▸ WHAT IS BEING ASKED: Beginning with the first line, transcribe the entries below exactly through the line containing "This screenshot has width=868, height=373.", inclusive.

(Stored items)
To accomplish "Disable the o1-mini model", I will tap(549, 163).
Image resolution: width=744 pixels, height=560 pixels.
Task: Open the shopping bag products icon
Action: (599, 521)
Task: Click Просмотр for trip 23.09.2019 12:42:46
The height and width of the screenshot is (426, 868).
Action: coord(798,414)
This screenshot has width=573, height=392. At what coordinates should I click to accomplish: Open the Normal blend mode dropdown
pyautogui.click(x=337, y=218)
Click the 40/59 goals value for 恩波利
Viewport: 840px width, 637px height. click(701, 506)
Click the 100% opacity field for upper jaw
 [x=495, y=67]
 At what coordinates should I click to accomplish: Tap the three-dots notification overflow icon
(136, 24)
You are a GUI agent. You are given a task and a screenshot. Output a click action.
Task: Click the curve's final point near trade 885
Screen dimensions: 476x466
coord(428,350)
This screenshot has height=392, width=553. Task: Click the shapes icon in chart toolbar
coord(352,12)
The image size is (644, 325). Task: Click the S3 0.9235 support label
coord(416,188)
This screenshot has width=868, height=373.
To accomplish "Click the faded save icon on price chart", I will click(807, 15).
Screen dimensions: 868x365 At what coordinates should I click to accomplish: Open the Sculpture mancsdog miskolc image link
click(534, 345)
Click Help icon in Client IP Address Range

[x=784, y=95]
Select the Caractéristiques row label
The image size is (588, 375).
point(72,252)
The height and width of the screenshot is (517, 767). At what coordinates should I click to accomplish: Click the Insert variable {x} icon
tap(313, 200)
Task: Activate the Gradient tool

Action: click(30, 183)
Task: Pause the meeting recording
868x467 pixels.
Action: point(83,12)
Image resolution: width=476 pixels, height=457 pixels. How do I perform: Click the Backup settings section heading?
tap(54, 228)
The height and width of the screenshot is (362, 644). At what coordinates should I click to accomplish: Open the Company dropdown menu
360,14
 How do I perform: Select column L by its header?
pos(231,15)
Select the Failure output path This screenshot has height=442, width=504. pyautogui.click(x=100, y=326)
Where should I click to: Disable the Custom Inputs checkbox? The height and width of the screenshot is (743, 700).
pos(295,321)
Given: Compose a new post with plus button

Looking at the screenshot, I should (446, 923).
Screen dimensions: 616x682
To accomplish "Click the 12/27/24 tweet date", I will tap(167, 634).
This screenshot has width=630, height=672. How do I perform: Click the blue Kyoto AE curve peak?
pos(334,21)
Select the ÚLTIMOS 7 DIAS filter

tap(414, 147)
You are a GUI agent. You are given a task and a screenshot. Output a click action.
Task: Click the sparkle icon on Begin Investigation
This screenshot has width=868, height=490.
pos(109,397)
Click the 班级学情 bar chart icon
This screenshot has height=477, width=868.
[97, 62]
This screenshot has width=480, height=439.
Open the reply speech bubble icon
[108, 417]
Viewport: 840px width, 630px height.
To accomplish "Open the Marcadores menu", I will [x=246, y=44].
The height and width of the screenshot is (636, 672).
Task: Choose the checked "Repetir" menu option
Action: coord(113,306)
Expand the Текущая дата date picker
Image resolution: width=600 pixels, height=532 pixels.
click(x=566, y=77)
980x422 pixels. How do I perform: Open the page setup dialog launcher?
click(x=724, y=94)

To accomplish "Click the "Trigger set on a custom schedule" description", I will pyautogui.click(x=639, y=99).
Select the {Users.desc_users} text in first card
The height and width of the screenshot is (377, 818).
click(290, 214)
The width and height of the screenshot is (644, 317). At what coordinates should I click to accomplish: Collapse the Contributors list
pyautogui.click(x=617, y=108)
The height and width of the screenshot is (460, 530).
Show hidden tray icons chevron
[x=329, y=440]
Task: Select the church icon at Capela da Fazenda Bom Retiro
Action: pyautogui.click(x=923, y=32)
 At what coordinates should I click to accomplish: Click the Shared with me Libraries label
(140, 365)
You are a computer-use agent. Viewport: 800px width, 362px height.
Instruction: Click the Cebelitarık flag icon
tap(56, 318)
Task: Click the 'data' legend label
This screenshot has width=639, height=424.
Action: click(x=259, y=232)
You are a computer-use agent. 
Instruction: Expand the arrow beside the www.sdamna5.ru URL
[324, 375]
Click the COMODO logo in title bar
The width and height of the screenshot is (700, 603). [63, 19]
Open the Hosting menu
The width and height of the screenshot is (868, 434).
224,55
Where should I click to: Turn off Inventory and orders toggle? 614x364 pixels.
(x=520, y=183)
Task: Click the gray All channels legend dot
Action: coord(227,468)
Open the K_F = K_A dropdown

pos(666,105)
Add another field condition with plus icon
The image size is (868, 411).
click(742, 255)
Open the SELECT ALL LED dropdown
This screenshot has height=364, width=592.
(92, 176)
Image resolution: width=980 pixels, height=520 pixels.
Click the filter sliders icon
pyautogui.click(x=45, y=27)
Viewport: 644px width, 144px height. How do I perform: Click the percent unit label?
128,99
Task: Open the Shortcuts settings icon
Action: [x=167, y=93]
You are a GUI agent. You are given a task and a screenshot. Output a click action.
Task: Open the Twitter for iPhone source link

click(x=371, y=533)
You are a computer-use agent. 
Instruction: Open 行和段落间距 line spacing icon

▸ ANSWER BOX:
To accomplish "Disable the o1-mini model", I will tap(549, 163).
Image resolution: width=744 pixels, height=560 pixels.
Task: Open the shopping bag products icon
Action: (599, 521)
Task: Click Просмотр for trip 23.09.2019 12:42:46
The height and width of the screenshot is (426, 868).
Action: coord(798,414)
This screenshot has width=573, height=392. At what coordinates should I click to accomplish: Open the Normal blend mode dropdown
pyautogui.click(x=337, y=218)
Click the 40/59 goals value for 恩波利
Viewport: 840px width, 637px height. click(701, 506)
Click the 100% opacity field for upper jaw
 [x=495, y=67]
 At what coordinates should I click to accomplish: Tap the three-dots notification overflow icon
(136, 24)
You are a GUI agent. You are given a task and a screenshot. Output a click action.
Task: Click the curve's final point near trade 885
Screen dimensions: 476x466
coord(428,350)
This screenshot has height=392, width=553. Task: Click the shapes icon in chart toolbar
coord(352,12)
The image size is (644, 325). Task: Click the S3 0.9235 support label
coord(416,188)
This screenshot has width=868, height=373.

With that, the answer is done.